What this task involves:
Whatever lies between the line with "Task: Click 11:00" and the end of the data, both included, must be copied exactly and without pictures.

Dataset excerpts:
^^^^^^^^^^^^^^^^

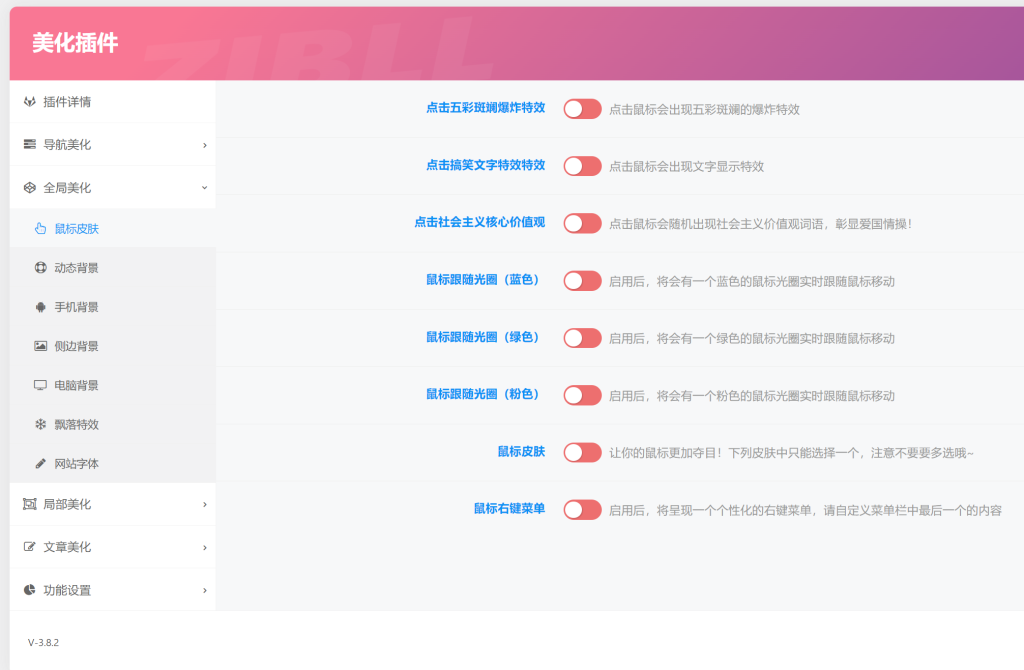Screen dimensions: 1024x670
Task: Expand the 局部美化 submenu arrow
Action: pos(204,505)
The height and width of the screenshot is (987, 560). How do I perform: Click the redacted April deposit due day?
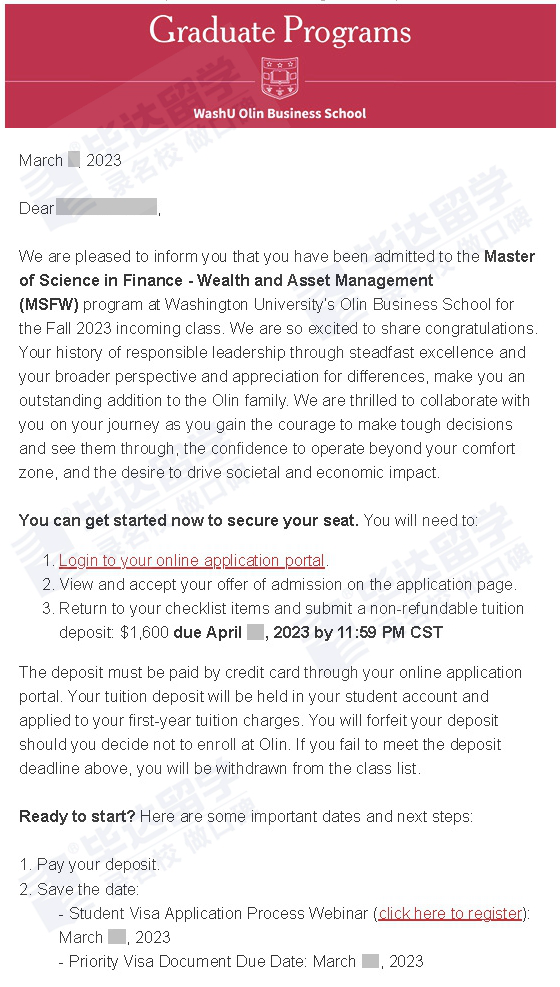tap(255, 633)
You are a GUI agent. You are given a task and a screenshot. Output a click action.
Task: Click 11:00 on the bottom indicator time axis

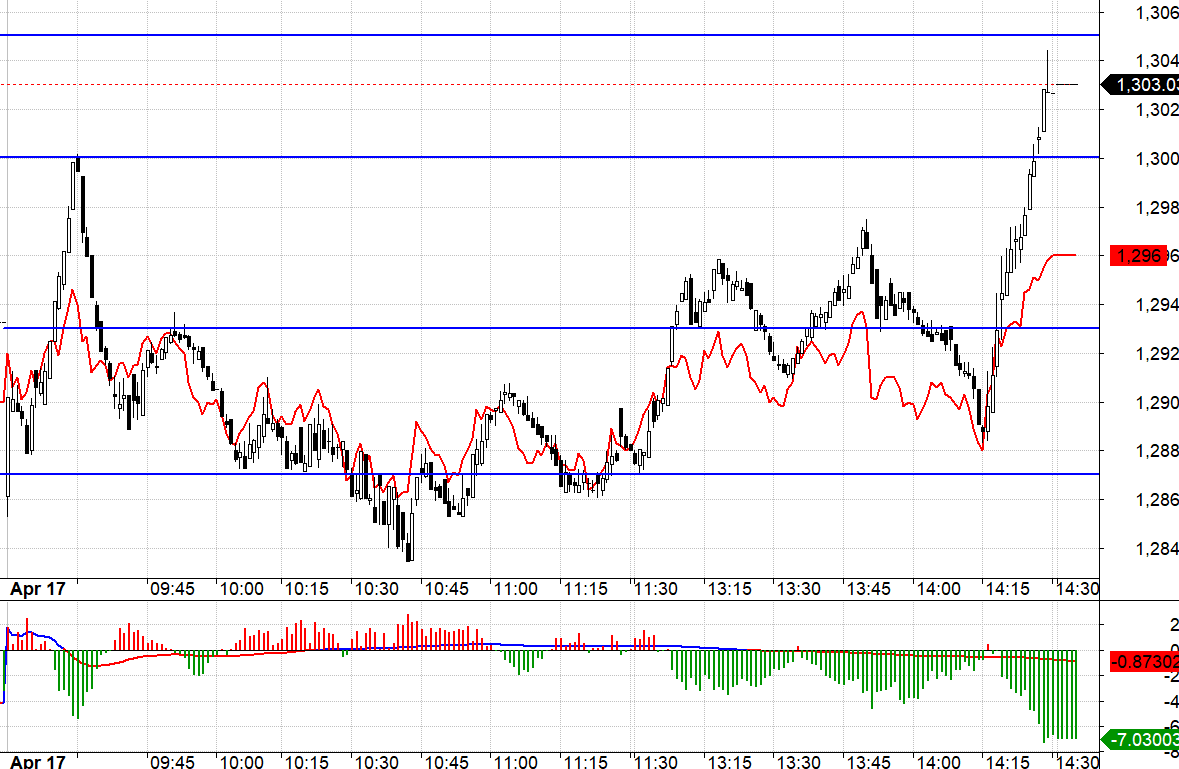point(516,762)
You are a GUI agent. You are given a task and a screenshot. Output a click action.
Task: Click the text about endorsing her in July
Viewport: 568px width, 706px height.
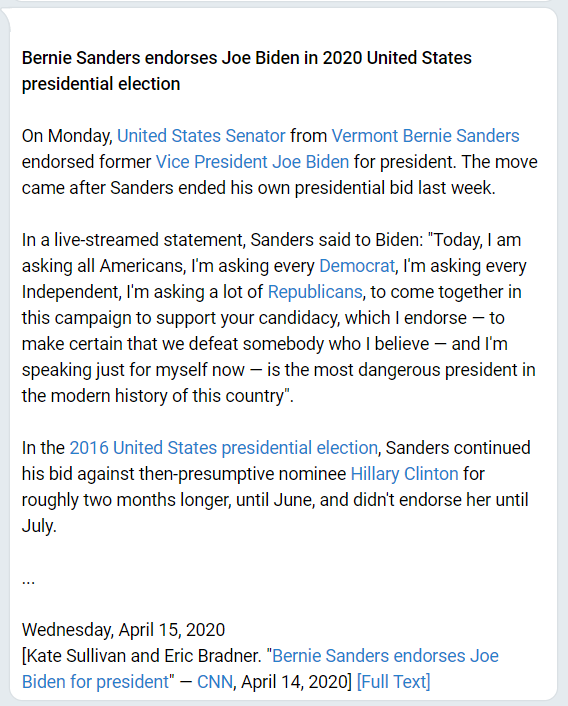[x=275, y=513]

^^^^^^^^^^^^^^^^

Response:
Task: Click 11:00 on the bottom indicator time axis

point(516,762)
You are a GUI agent. You are given a task and a screenshot. Output a click action.
Task: Click the text about endorsing her in July
Viewport: 568px width, 706px height.
[x=275, y=513]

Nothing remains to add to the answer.